While the invention has been described in terms of preferred embodiments, those skilled in the art will recognize that the invention can be practiced with modifications within the spirit and scope of the appended claims.

Claims

1. A method of screening breast cancer comprising the steps of:

collecting serum samples from a breast cancer patients;

measuring the WISP1 level in the serum sample; and

comparing the serum WISP1 level of healthy persons with the WISP1 level in the serum sample of the breast cancer patients;

wherein mean serum WISP1 level average of the healthy persons is 631.5 pg/ml and the mean serum WISP1 level is 934.5 pg/ml for the breast cancer patients, so that the serum WISP1 level of 934.5 pg/ml is configured to be a biomarker in determining whether a subject has risk of breast cancer occurrence or reoccurrence or not by comparing the serum WISP1 level of the subject with the serum WISP1 level of 934.5 pg/ml.

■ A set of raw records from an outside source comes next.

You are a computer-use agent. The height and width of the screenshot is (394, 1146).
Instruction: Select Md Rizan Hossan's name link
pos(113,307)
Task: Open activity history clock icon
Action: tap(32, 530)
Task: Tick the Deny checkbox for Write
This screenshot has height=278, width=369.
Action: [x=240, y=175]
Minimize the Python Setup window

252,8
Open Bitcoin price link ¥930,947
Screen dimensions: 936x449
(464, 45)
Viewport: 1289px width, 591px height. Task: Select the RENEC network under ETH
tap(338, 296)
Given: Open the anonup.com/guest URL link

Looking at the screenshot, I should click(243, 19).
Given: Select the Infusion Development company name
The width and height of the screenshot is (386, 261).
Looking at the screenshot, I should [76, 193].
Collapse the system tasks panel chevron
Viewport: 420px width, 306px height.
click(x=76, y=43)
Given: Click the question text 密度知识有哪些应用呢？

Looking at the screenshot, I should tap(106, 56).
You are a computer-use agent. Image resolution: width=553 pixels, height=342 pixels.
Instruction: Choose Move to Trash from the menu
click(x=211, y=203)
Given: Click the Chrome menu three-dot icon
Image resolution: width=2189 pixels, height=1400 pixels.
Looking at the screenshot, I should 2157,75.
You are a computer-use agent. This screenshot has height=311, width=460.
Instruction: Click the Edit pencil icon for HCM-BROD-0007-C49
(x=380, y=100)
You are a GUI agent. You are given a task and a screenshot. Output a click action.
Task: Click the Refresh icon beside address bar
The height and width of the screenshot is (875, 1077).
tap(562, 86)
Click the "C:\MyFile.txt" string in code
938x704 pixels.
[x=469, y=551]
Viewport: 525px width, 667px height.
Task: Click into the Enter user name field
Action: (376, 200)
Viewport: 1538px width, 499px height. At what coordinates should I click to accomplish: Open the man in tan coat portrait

2. The method of screening breast cancer of claim 1, wherein the serum WISP1 level of a subject having breast cancer less than 934.5 pg/ml means that a treatment of surgery, chemotherapy, or targeted therapy for the subject having breast cancer is effective.

3. The method of screening breast cancer of claim 1, wherein the serum WISP1 level of the subject having breast cancer equal or greater than 934.5 pg/ml means that a treatment of surgery, chemotherapy, or targeted therapy for the subject having breast cancer is ineffective, and the subject has risk of breast cancer recurrence and metastasis.

4. The method of screening breast cancer of claim 1, wherein the method is used to evaluate the breast cancer treatment response in the breast cancer patients and recovery therefrom.

5. The method of screening breast cancer of claim 1, wherein the measurement of the WISP1 level in the serum sample is done by using Enzyme-linked immunosorbent assay (ELISA).